Authors: M. Hrašková 1;  Z. Michelová 1;  J. Pafčugová 1;  M. Horáčková 1;  M. Kvapil 1;  K. Matoušovic 1,2
Authors‘ workplace: Interní klinika 2. LF UK a FN Motol, Praha, přednosta doc. MUDr. M. Kvapil, CSc. 1;  I. interní klinika UK a FN, Plzeň, přednosta prof. MUDr. K. Opatrný, DrSc, Jr. 2
Published in: Prakt. Lék. 2006; 86(2): 80-82
Category: Of different specialties

Overview

IgA nephropathy is the most common primary glomerulonephritis worldwide. It is also the most common cause of chronic renal failure among primary glomerulonephritides. Pathogenesis of IgA nephropathy is still obscure but new concepts about a role of immunoglobulin A oligosacharide side chains, which are undergalactosylated in these patients, have emerged. Circulating immune complexes are composed of these aberrantly glycosylated IgA and IgG with specificity to these oligosacharides. The same complexes were also detected in the kidney deposits. Clinical presentation of the early stage of IgA nephropathy is characterized by asymptomatic hematuria (gross hematuria during upper respiratory infection in some patients).
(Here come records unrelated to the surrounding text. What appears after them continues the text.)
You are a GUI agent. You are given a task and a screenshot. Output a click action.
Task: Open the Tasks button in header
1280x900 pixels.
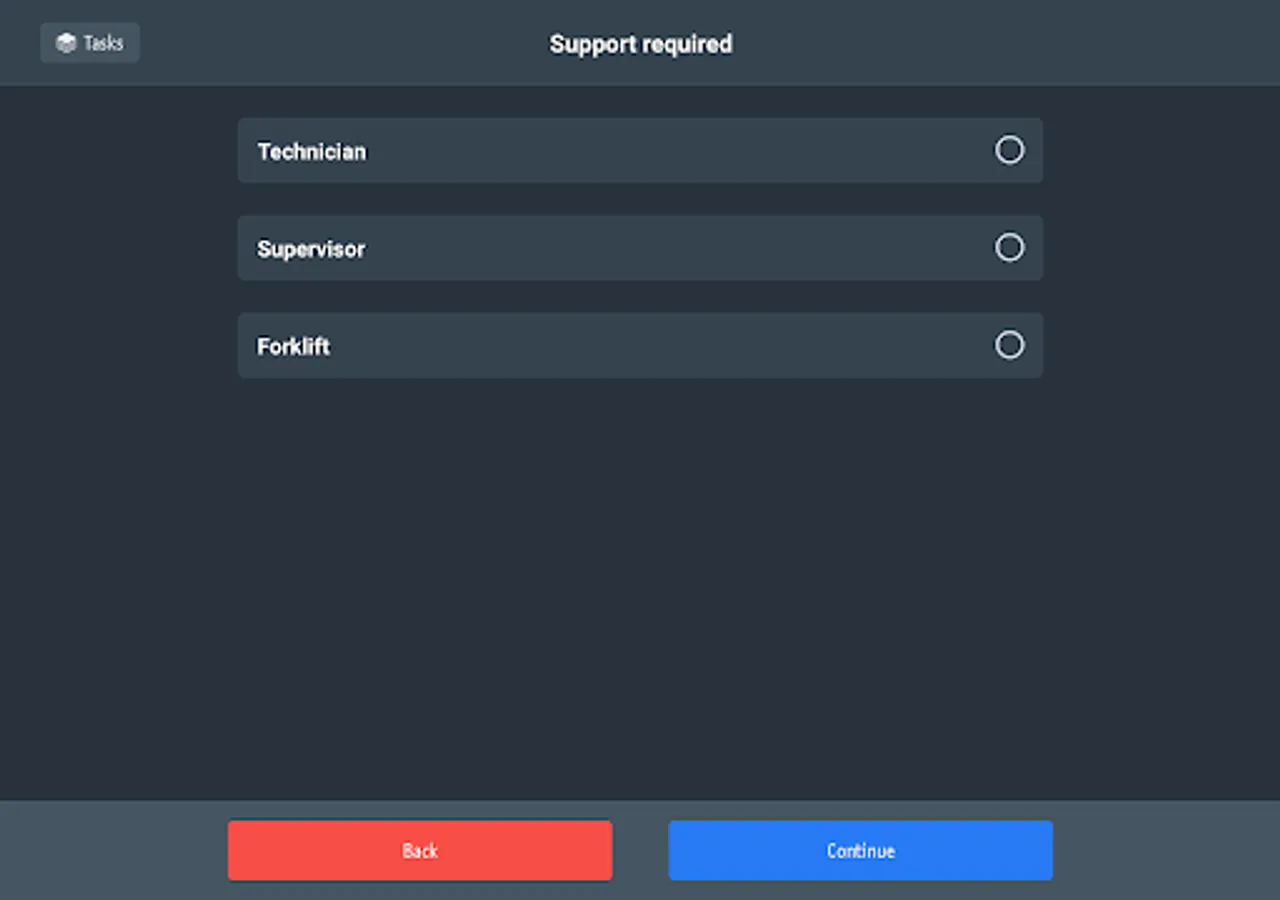click(x=90, y=43)
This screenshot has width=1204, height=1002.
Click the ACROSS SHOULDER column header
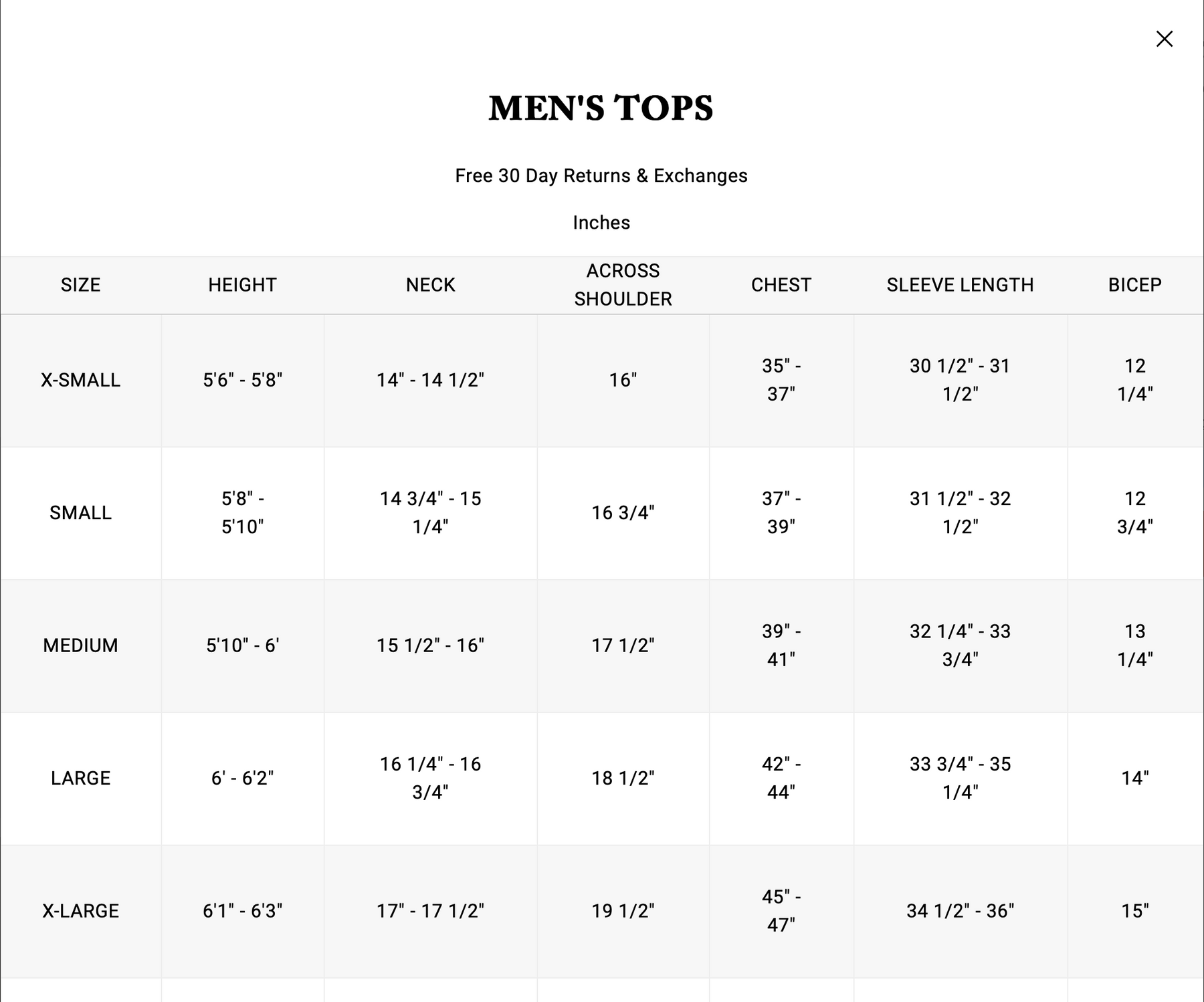click(x=623, y=285)
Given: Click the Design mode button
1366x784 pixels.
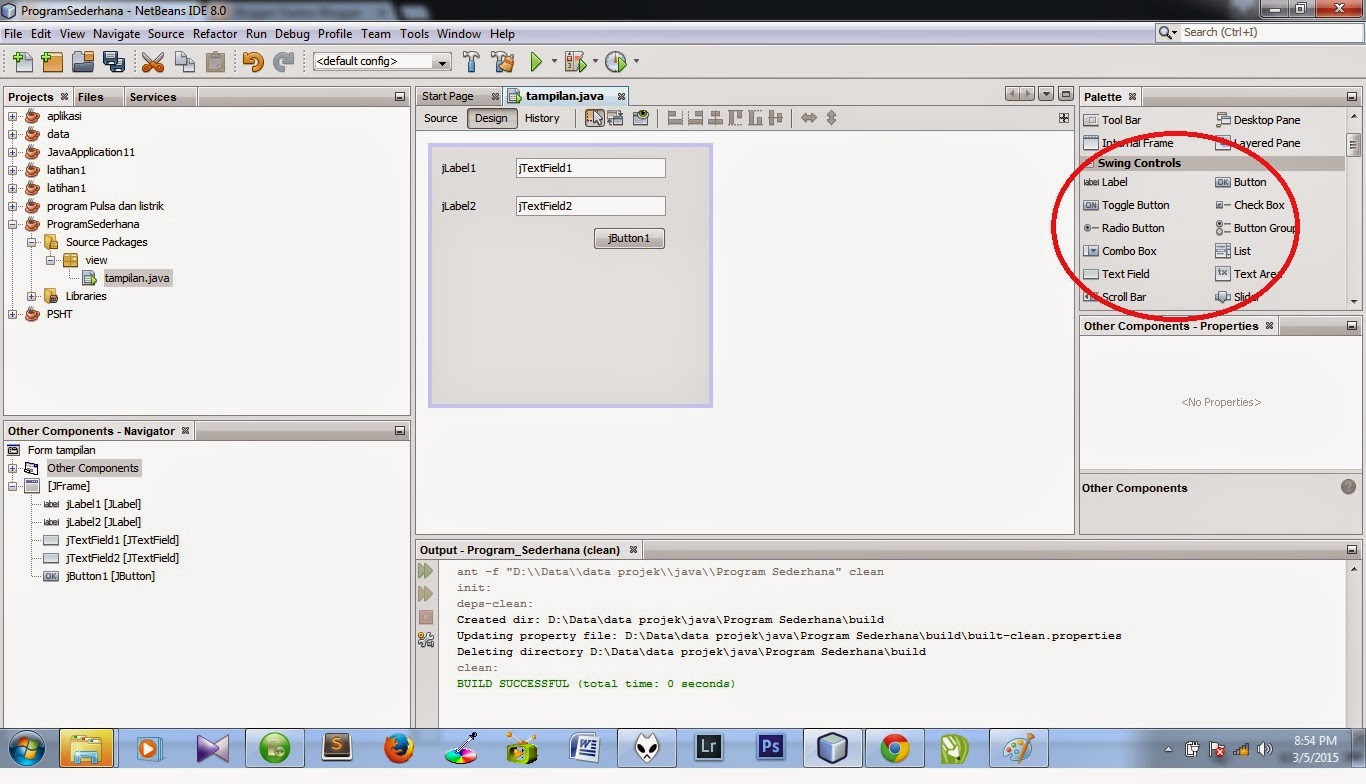Looking at the screenshot, I should pos(491,118).
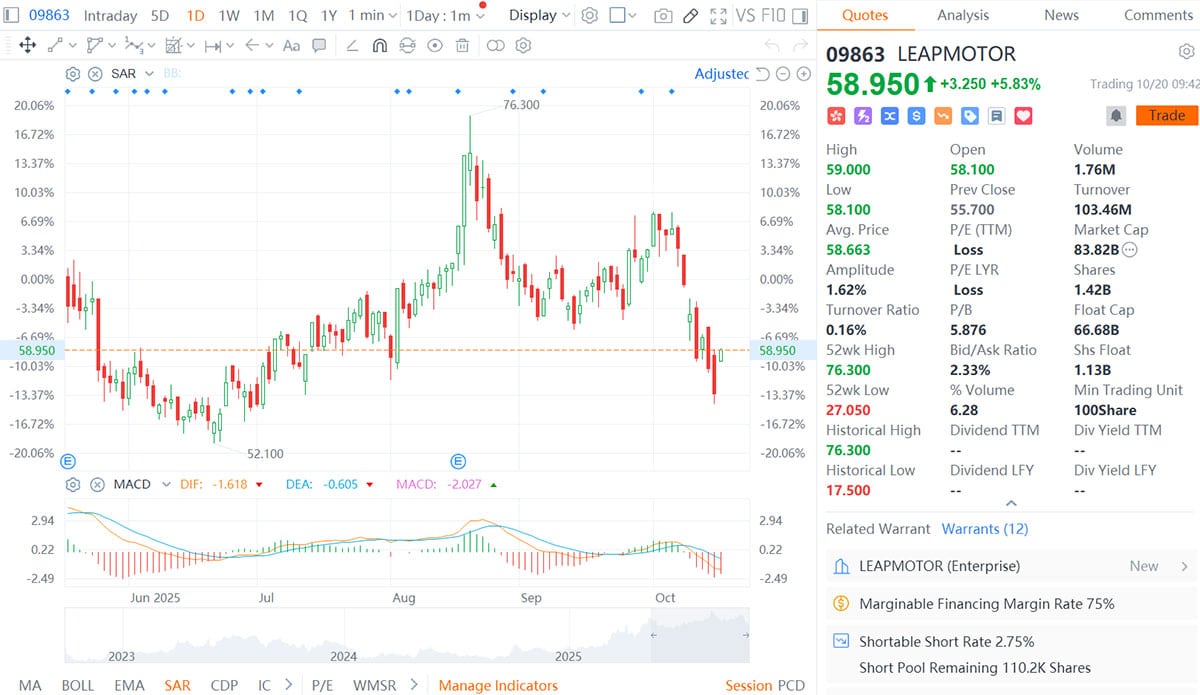Switch to the Analysis tab
The width and height of the screenshot is (1200, 695).
[x=963, y=15]
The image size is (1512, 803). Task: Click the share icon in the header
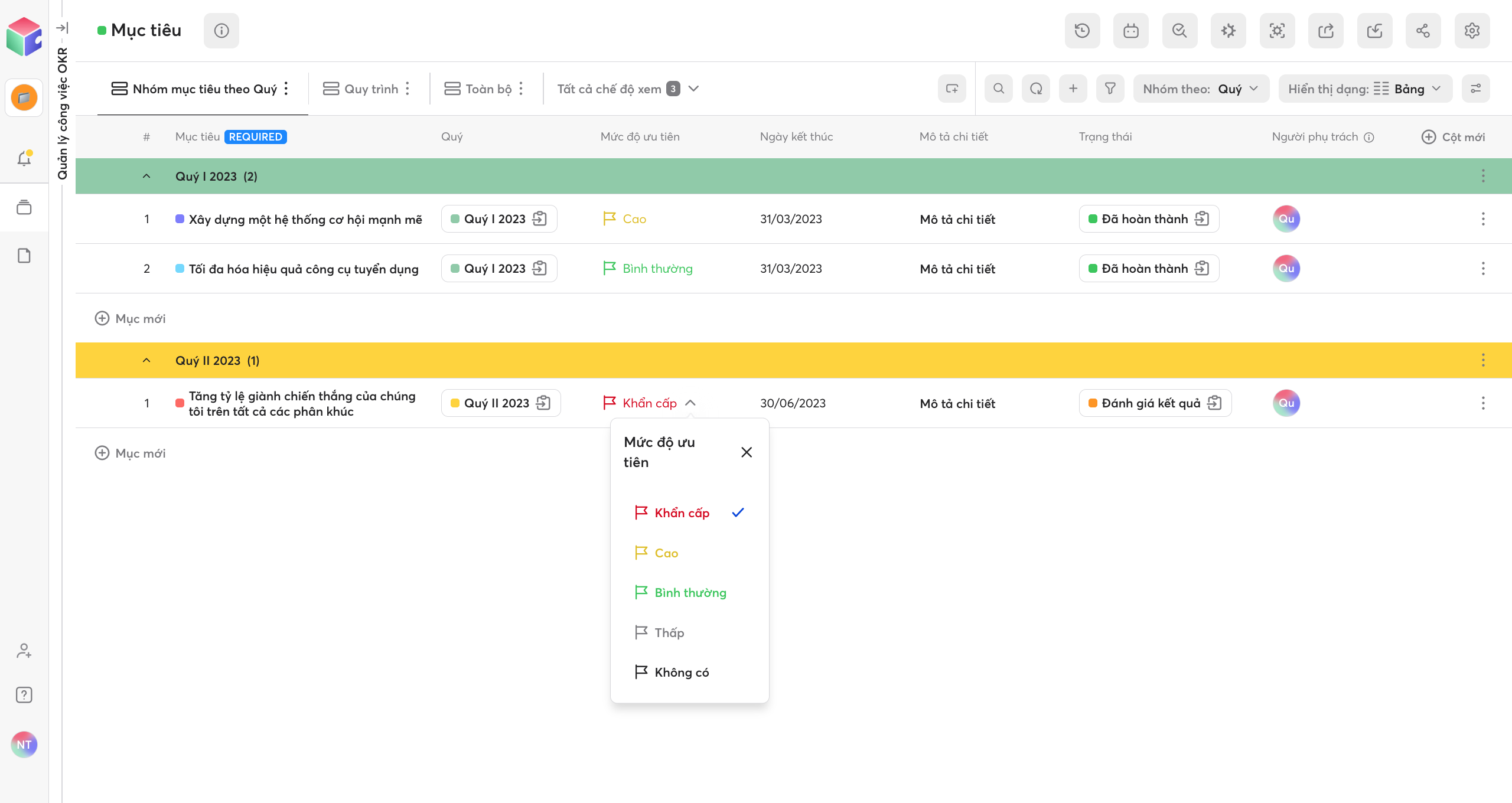[x=1423, y=31]
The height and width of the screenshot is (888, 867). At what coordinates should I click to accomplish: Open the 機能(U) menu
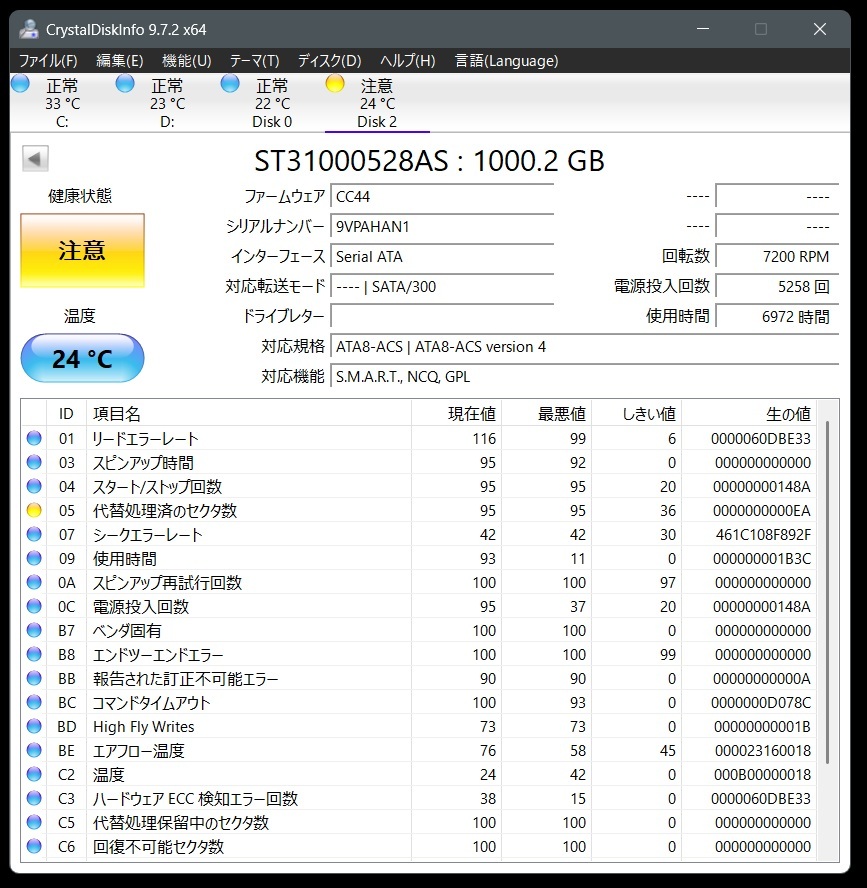[186, 61]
In later course, the progression is signalized by increasing proteinuria and hypertension. Diagnosis of IgA nephropathy is established by demonstration of predominant IgA deposits in renal biopsy. Specific therapy of IgA nephropathy is unknown but we are able to slow its progression. A restriction of protein intake corresponding to the degree of renal functional damage and blood pressure normalization by ACEI or ATI blockers are main non-specific therapeutic interventions. Fish-oil administration also seems to be effective while cytotoxic drugs administration is still questionable. Renal failure develops in 30 to 40 % patients 20 years after diagnosis.

Key words:
IgA nephropathy – natural history – differential diagnosis – therapy.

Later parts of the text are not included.